その日、ローズマリーは侍女にランスロットを部屋に呼ぶようにと言いつけていた。
各地を転々とし、約10年ぶりに再び王宮勤めとなったと風の噂で耳にしていた。
成人の儀を迎えるにあたって父王より「選任騎士を指名せよ」とのお達しがあり、昔馴染みの彼に頼もうと思ったのだ。
ノックのあとに名前を告げ現れた彼にはあの頃の少年の面影はどこにもなかった。
厳しい鍛練のすえ手に入れた頑健な体にステンレスの鎧をまとった立派なひとりの騎士だった。

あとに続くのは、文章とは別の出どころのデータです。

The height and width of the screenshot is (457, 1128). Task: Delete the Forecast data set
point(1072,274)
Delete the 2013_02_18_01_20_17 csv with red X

けれど澄んだブルーの瞳は間違いなくあの当時のままで、ローズマリーは「久しぶりね」と微笑んだ。
そしてなんの前置きもなく言った。
「ランス、私の選任騎士になってくれる?」
無邪気なまでにシンプルな問いだった。
なのでその答えもいたってシンプルなものだった。
「申し訳ありませんがそれはできません」
ためらいもなくばっさりと斬られローズマリーはポカンとした。
二人が出会ったのは15年も前で、その頃のランスロットはまだ騎士見習いのヒョロリとした少年だった。当時から騎士になってとお願いしランスも了解してくれていたのに…。
予想外の答えに頭のなかは「?」でいっぱいだった。
「なぜだめなの?」
「なぜなら私がなりたいのは騎士ではなく夫だからです」
おっと?
「誰の」
「姫様のです」
ローズマリーは目をしばたかせた。私の夫…。
「えええええ!?」
「姫様に求婚したい者は明日の朝までに王に願いでよとの御布令が出されました。これから謁見を賜っておりますので失礼いたします」
「えっ、謁見?」
はい。と頷くランスロットはいつもの無表情だ。
整った顔立ちと相まって少し近寄りがたい雰囲気の彼は「麗しの騎士」という二つ名を持っている。
いまやご婦人がたに大人気の騎士らしい。
「これより姫様の婿に名乗りをあげて参ります。選任騎士にはヴァネッサを推薦します。女ですが誠実で腕もたちます。──では」
「ごきげんよう……」
堂々たる足取りで退出したランスを呆然と見送り、ローズマリーは頭を捻った。